## Assigned task
Output the lines below exactly, please, from the first line until the line with "Click arrival terminal", counting both.

## Input records
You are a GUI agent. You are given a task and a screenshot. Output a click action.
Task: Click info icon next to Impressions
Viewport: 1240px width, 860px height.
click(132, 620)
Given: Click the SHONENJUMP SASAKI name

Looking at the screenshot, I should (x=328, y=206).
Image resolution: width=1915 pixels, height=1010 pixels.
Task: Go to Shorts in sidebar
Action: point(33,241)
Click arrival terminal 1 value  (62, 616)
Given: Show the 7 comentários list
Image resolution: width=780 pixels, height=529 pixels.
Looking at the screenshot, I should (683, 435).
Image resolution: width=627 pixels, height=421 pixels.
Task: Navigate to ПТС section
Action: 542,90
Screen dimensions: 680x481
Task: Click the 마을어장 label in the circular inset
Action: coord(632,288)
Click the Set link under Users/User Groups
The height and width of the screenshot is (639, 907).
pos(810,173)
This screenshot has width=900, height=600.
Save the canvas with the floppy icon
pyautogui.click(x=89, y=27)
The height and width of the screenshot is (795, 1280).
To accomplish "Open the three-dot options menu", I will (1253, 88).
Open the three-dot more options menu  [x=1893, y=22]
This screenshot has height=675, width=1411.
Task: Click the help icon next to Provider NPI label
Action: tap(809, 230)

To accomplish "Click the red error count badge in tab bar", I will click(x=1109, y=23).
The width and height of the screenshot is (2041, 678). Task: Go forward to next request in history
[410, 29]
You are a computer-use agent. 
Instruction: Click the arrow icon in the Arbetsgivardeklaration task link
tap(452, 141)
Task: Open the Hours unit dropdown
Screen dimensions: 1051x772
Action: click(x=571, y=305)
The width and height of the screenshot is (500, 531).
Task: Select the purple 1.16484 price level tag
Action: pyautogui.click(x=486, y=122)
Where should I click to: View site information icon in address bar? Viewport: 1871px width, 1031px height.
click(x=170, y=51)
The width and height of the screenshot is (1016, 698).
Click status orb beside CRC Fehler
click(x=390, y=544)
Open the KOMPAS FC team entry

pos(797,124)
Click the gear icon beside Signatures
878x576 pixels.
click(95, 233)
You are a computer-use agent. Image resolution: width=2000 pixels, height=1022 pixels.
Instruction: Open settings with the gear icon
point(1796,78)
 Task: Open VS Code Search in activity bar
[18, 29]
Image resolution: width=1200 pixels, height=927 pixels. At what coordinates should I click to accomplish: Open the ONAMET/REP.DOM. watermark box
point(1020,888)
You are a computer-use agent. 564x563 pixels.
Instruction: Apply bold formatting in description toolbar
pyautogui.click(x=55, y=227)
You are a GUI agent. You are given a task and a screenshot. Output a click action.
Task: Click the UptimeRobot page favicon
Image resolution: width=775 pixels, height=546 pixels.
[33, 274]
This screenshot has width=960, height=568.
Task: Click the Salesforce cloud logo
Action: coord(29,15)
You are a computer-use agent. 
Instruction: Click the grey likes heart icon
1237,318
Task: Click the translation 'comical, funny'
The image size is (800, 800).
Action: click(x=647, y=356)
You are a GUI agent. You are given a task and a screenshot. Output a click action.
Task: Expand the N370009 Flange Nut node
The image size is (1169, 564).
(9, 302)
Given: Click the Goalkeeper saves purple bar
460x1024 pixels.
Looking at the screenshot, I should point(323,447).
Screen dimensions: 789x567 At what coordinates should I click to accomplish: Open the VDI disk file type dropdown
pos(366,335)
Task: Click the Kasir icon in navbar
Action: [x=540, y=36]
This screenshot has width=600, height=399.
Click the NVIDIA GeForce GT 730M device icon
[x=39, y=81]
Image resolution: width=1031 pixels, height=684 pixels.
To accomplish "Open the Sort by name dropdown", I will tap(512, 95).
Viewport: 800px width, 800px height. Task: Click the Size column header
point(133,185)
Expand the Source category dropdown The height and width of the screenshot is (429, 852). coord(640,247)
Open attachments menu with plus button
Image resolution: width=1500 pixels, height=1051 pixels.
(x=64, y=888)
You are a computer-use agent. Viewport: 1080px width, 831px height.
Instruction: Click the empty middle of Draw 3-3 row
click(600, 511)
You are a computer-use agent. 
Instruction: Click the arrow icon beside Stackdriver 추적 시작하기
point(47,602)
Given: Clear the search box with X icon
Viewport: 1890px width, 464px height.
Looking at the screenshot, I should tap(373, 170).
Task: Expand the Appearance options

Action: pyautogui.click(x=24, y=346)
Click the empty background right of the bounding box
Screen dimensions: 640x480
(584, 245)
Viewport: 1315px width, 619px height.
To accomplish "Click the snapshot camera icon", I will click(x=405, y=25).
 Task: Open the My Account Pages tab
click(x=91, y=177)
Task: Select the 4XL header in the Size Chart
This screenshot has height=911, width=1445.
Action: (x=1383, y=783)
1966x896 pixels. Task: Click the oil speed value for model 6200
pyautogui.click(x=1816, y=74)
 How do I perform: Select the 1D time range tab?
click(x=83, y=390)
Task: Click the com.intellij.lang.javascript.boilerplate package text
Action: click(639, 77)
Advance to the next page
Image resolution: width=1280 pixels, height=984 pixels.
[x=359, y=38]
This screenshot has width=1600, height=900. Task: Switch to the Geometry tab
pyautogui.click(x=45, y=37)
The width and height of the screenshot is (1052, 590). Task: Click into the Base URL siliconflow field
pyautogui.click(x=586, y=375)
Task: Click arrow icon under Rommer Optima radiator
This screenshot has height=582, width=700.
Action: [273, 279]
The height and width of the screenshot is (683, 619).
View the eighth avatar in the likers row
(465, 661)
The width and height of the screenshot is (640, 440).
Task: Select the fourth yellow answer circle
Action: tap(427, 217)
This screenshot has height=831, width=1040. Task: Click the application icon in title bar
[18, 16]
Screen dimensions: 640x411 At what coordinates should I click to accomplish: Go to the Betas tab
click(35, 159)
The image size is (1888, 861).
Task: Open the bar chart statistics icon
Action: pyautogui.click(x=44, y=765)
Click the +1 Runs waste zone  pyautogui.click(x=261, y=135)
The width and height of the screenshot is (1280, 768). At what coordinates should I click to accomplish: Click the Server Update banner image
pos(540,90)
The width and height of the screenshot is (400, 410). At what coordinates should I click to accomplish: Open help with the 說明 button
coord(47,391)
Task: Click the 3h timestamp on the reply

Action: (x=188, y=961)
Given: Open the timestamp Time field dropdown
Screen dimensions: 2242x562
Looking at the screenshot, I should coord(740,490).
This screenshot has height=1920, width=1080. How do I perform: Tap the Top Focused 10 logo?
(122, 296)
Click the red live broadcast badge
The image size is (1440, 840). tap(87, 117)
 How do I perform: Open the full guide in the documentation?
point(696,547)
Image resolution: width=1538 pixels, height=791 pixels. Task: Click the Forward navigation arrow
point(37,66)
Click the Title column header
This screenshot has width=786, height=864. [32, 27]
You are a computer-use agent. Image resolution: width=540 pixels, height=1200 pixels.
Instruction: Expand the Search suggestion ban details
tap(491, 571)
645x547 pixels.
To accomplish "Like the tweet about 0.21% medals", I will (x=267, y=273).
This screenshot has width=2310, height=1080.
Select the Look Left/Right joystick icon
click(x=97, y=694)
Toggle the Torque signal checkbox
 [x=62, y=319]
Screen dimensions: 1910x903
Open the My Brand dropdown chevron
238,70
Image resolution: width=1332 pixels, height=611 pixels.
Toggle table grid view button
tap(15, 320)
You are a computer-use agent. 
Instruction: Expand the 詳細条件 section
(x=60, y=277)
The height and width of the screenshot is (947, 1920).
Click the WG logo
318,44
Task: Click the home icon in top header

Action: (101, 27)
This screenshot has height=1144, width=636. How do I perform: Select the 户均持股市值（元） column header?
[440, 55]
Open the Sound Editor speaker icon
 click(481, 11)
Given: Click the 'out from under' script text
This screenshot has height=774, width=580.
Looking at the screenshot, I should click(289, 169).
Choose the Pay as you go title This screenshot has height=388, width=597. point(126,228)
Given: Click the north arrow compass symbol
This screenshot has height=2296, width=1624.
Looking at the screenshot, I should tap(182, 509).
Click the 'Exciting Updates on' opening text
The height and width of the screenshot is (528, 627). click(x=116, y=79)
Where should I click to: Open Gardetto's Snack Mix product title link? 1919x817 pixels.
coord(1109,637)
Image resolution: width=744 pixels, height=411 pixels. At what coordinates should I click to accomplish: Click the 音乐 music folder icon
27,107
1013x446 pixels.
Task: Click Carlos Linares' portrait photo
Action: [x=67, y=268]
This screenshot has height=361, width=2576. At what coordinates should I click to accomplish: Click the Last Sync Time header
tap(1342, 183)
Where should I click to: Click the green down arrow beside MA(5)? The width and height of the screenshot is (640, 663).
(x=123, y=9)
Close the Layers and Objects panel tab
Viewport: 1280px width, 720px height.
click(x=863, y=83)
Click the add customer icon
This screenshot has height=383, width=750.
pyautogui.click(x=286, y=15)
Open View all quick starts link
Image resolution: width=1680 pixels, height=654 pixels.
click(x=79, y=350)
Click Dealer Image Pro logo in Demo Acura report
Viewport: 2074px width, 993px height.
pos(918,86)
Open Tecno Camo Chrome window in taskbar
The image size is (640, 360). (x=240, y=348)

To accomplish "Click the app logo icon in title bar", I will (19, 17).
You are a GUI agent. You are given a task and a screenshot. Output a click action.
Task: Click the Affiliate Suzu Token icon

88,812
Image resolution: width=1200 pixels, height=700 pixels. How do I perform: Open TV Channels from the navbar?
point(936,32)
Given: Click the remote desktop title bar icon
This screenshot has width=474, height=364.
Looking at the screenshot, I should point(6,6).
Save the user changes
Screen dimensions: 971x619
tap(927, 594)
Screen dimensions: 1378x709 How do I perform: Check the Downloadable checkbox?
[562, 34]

## Output
You are a GUI agent. You are given a task and a screenshot. Output a click action.
Task: Click info icon next to Impressions
Viewport: 1240px width, 860px height.
click(132, 620)
Given: Click the SHONENJUMP SASAKI name

Looking at the screenshot, I should (x=328, y=206).
Image resolution: width=1915 pixels, height=1010 pixels.
Task: Go to Shorts in sidebar
Action: point(33,241)
Click arrival terminal 1 value  (62, 616)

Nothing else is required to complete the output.